INTERNACIONAL – Conflito entre Hamas e Israel pode afetar economia brasileira devido a possível impacto no mercado de petróleo e medidas protecionistas

O conflito entre o Hamas e Israel está levantando preocupações sobre possíveis impactos na economia brasileira, especialmente no setor de comércio exterior. A economista e especialista em comércio exterior Lia Valls, pesquisadora associada do Instituto Brasileiro de Economia da Fundação Getulio Vargas (Ibre/FGV), acredita que, embora Israel e Palestina não sejam produtores de petróleo, uma escalada do conflito poderia envolver países vizinhos como o Irã, o que poderia afetar o mercado de petróleo global.

Segundo Valls, um aumento na volatilidade do mercado devido ao conflito pode resultar em restrições ao comércio e uma queda na demanda mundial.
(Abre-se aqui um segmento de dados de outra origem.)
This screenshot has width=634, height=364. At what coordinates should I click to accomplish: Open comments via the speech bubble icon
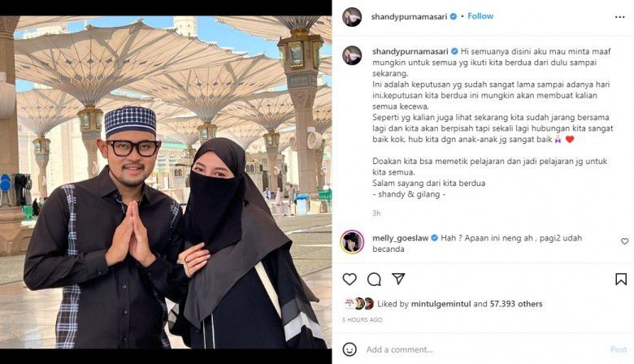pyautogui.click(x=374, y=280)
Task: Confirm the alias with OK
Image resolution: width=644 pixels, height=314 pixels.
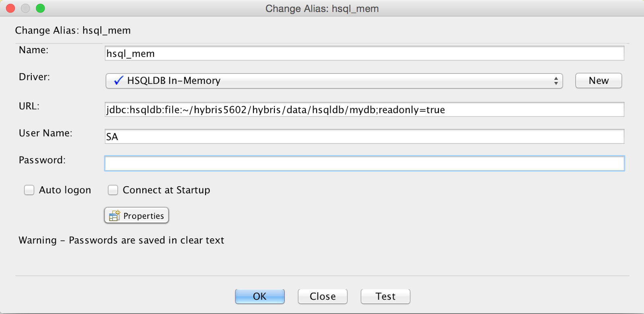Action: tap(260, 296)
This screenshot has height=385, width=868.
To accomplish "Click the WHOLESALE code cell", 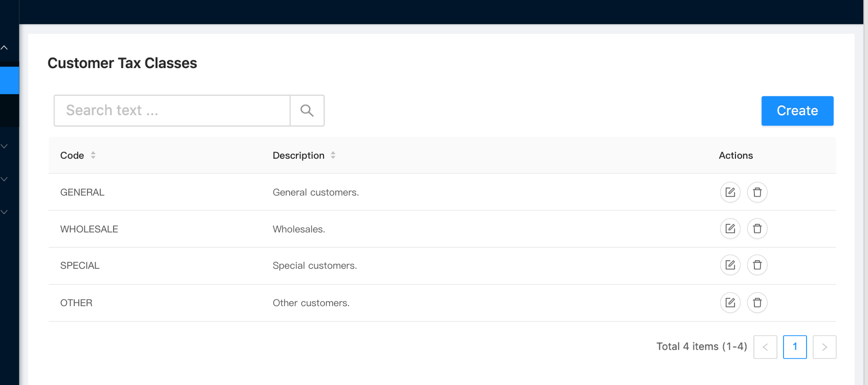I will click(89, 229).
Isso poderia diminuir as chances de crescimento das exportações brasileiras. No entanto, ela não acredita que haverá impactos imediatos na balança comercial do Brasil, uma vez que o país não possui um comércio significativo com Israel ou Palestina.
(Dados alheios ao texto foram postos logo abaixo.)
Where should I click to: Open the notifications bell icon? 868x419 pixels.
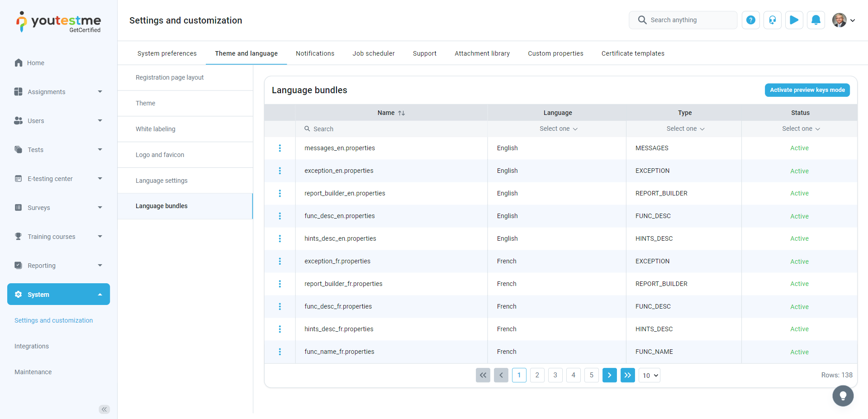[x=816, y=20]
A economista ressalta que o conflito entre Israel e o Hamas provavelmente resultará em transformações geopolíticas significativas, especialmente se os Estados Unidos aumentarem as sanções sobre o Oriente Médio. Isso poderia afetar negativamente o Brasil, que exporta uma quantidade significativa de produtos para a região.

No período de janeiro a setembro deste ano, os principais produtos brasileiros exportados para o Oriente Médio foram carne de aves, açúcar, soja e minério de ferro. Esses produtos representam cerca de 4,3% da pauta brasileira de exportações. Já as importações do Brasil incluem adubo, óleos combustíveis e óleo bruto de petróleo, correspondendo a aproximadamente 3,3% da pauta.

Valls destaca que o comportamento das exportações do Brasil dependerá da duração do conflito. Se a guerra se arrastar por um longo período, poderá levar a um aumento das medidas protecionistas adotadas pelos países, o que afetaria o comércio global.

Em relação às relações comerciais entre o Brasil e Israel, os números são relativamente baixos. Israel representa apenas 0,2% das exportações brasileiras e 0,6% das importações. Os principais produtos exportados para Israel são petróleo, carne bovina e soja, enquanto o Brasil importa principalmente adubo. Apesar disso, Valls considera que esses valores são pequenos para a pauta brasileira.

Em conclusão, o conflito entre o Hamas e Israel levanta preocupações sobre os possíveis impactos na economia brasileira, especialmente no setor de comércio exterior. Embora os efeitos diretos sejam limitados devido ao baixo volume de comércio com Israel e Palestina, uma escalada do conflito e possíveis transformações geopolíticas podem afetar o mercado de petróleo global e as medidas protecionistas adotadas pelos países. O Brasil precisa acompanhar de perto a situação e se preparar para possíveis consequências econômicas.